When I was 17, in a fit of truly 17 year old angst about how I had lived such a sheltered life, I made a bucket list, a declaration that my life, in the future, would not continue to be this small.
In true 2011 fashion, the journal that I wrote down this list of the dreams, desires and wishes I held for my future self was hard-backed and Pepto Bismal pink with the words “keep calm and eat a cupcake” written on the cover in white. We were all always imploring each other to keep calm and do something else then. If only we knew the future. If only we realized, 2011 was a relatively stable time. We should have saved some of that calm for later.

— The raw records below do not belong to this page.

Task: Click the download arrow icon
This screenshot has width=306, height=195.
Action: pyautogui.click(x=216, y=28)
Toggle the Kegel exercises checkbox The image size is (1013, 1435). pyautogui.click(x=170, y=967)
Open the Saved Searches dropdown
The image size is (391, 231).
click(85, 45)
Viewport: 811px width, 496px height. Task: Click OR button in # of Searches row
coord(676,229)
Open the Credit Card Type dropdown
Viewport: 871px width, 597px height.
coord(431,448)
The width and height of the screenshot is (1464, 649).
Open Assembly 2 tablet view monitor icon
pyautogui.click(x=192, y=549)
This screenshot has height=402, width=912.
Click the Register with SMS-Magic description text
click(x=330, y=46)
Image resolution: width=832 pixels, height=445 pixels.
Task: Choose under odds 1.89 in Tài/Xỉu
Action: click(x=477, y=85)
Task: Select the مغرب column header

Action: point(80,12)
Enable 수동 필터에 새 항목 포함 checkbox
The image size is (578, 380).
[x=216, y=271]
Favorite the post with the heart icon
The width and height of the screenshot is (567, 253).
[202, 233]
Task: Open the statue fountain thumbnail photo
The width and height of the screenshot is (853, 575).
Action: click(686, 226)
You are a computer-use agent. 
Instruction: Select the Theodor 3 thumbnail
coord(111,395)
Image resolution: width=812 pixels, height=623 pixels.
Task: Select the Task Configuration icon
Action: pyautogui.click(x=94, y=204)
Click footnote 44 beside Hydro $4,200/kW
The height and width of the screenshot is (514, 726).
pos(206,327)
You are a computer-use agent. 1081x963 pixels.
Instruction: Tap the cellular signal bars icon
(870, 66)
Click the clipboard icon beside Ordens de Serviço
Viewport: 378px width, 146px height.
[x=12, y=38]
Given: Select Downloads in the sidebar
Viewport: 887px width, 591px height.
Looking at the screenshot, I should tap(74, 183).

The original list consisted of about 50 items such as “Date someone in a band” and “Have sex on the beach” and “fall in love” (two I have done, one I haven’t), typical 17-year-old goals. But it also featured earnest desires like “vote in a presidential election” and “go to Greece” and “graduate from college” (all of which, I am proud to say, I have done).
This journal lived forgotten on the bookshelf in my childhood bedroom for 5 years, gathering dust next to my copies of Eragon, Ella Enchanted andSisterhood of the Traveling Pants. Until that strange liminal space after I graduated from college and before I moved into true adulthood and my first apartment in New York. Then, between desperate bouts of trying to find a job and not fall into post-college despair, I discovered it and plucked it off the shelf.

Turning through the thin pages, I laughed at my high school innocence and marveled at how far I, at the ripe old age of 22, had come. I grabbed up the nearest pen and began crossing off things I had accomplished, dating them, as best I could remember, when the deed had been done.
When I finished, I began thinking about how I wanted the next 5 or so years of my life to go. What were my young adult dreams, desires and goals? What did I hope to accomplish in this next 5 years? What, when I rediscovered this journal in 5 or 10 years in some hidden corner, or plain sight, would I hope to be able to cross off? So I added more items until the list was near 180 long.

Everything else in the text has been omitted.